What you have to do - Below are records; extract exactly the lines from the one containing "Where should I" through the last, both included, and keep the pictures out.

[Records from a dataset]
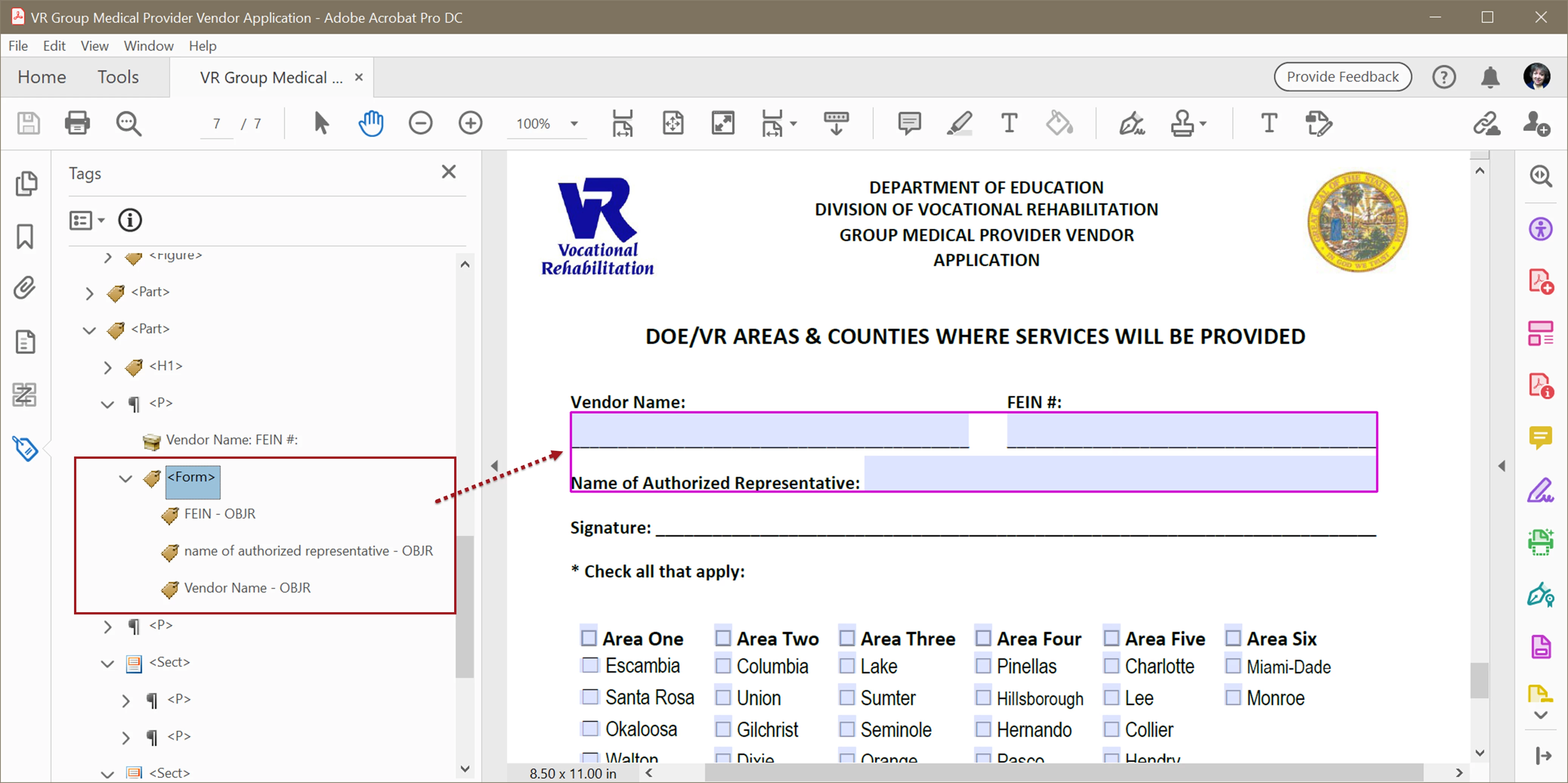The image size is (1568, 783).
Task: Switch to the Tools tab
Action: click(x=118, y=77)
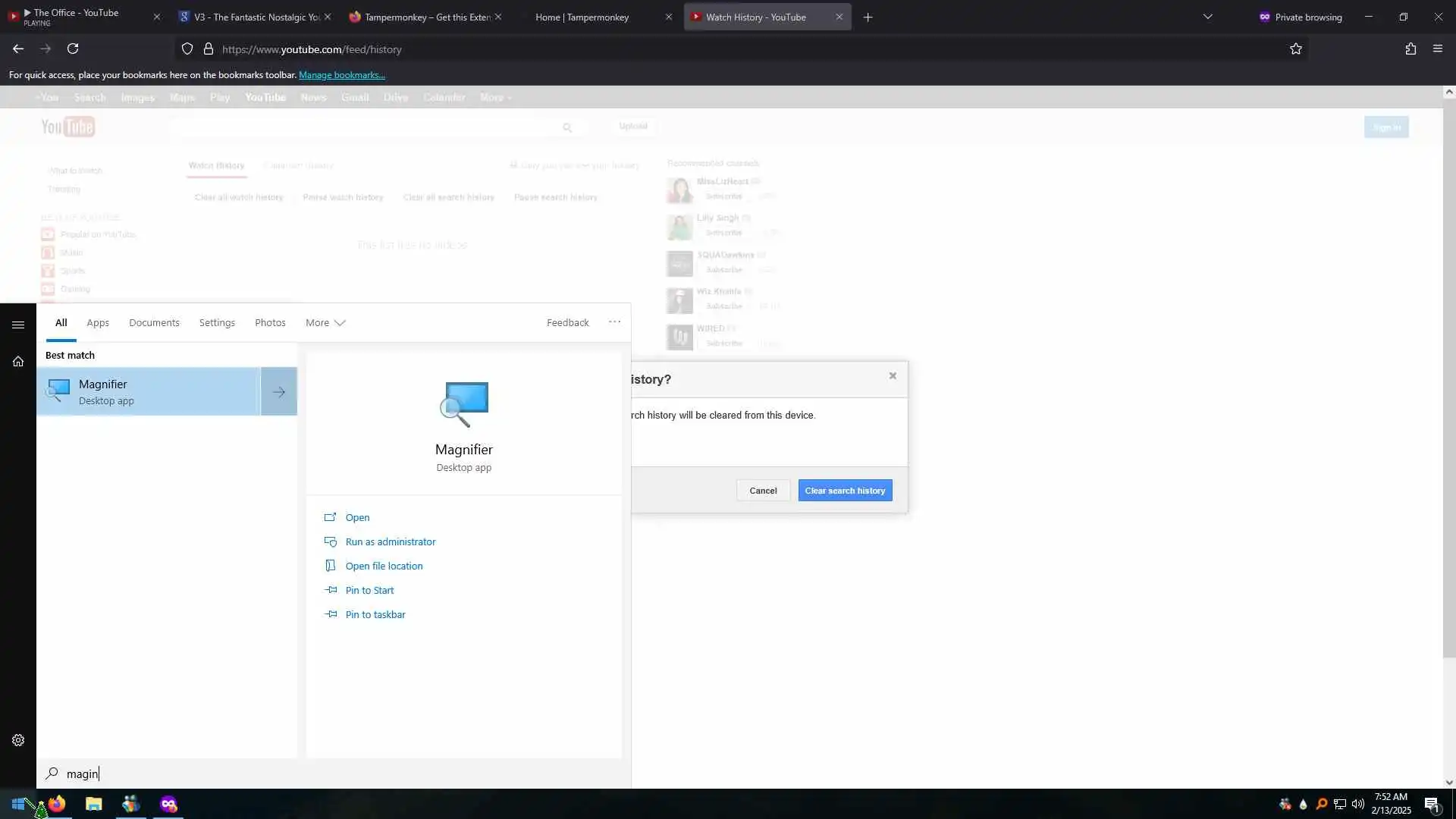Open search options three-dot menu

point(614,322)
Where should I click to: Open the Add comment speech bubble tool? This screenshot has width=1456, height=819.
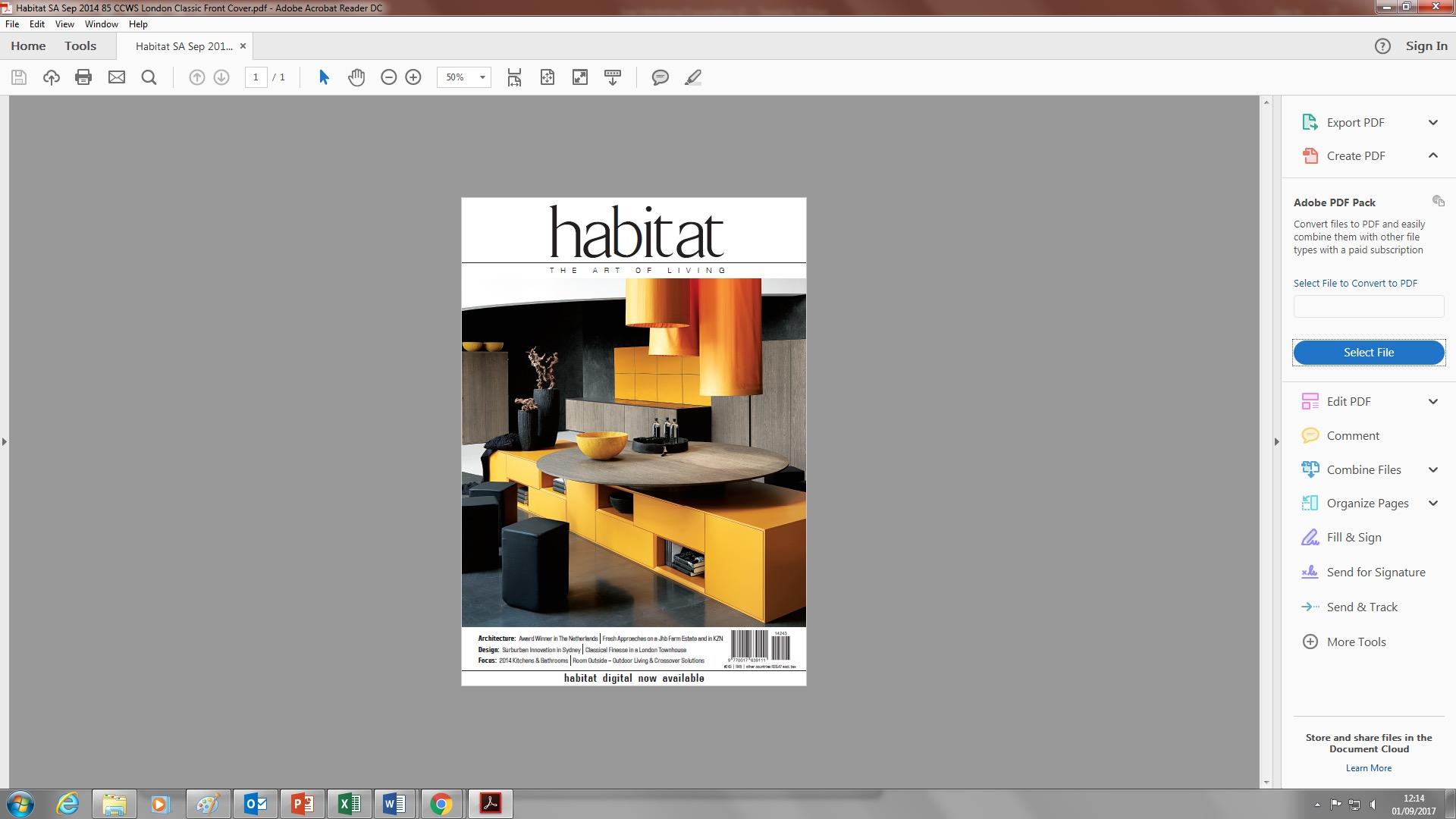click(660, 77)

Solution to this problem -
Where should I click to: Open the Add comment speech bubble tool? This screenshot has width=1456, height=819.
click(660, 77)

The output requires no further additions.